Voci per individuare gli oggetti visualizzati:
====================

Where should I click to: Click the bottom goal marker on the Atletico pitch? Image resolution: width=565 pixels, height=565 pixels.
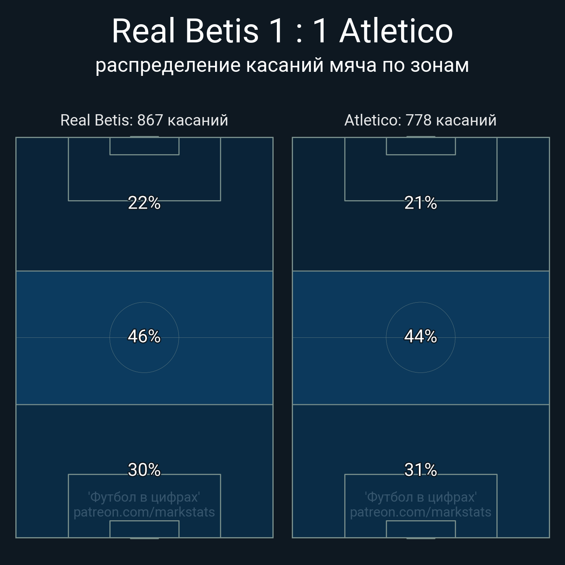(x=421, y=538)
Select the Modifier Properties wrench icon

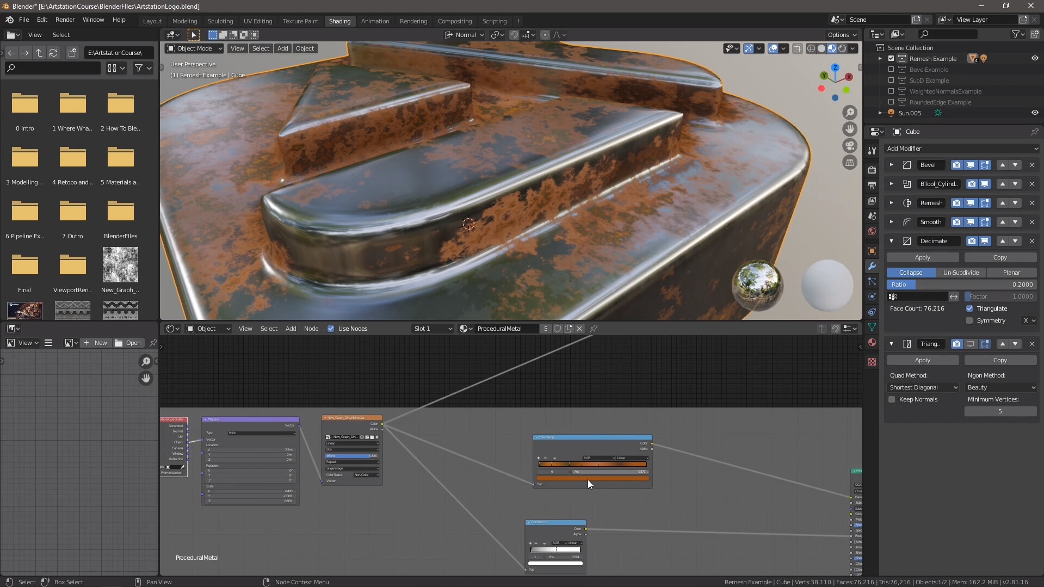pos(872,266)
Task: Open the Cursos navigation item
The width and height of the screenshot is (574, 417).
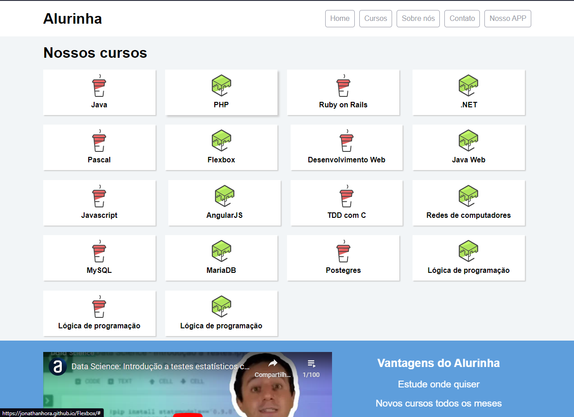Action: pyautogui.click(x=375, y=18)
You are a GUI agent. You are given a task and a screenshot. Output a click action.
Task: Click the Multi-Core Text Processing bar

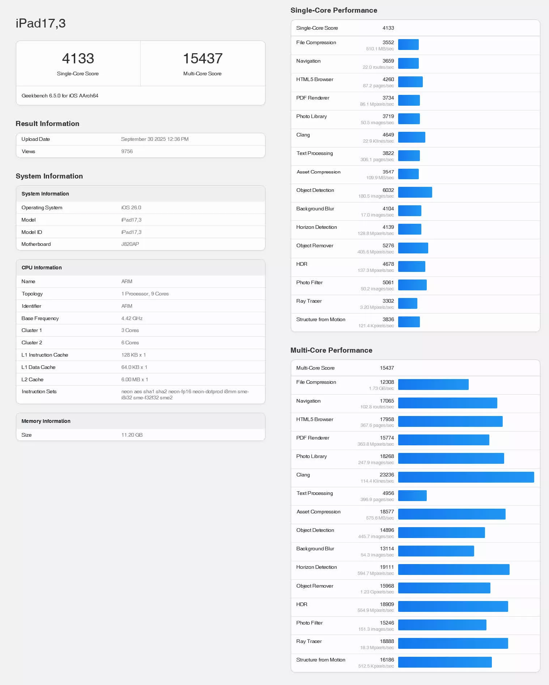[412, 496]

====================

RICHIESTA: Trascrivi parola per parola tutte le voci riportate sopra, riga per riga. Ometti le immagini.

SOLUZIONE:
Where should I click to: Click the bottom goal marker on the Atletico pitch? Image resolution: width=565 pixels, height=565 pixels.
(x=421, y=538)
Select the Modifier Properties wrench icon

pos(872,266)
Task: Open the Cursos navigation item
The width and height of the screenshot is (574, 417).
Action: pyautogui.click(x=375, y=18)
You are a GUI agent. You are given a task and a screenshot. Output a click action.
Task: Click the Multi-Core Text Processing bar

[412, 496]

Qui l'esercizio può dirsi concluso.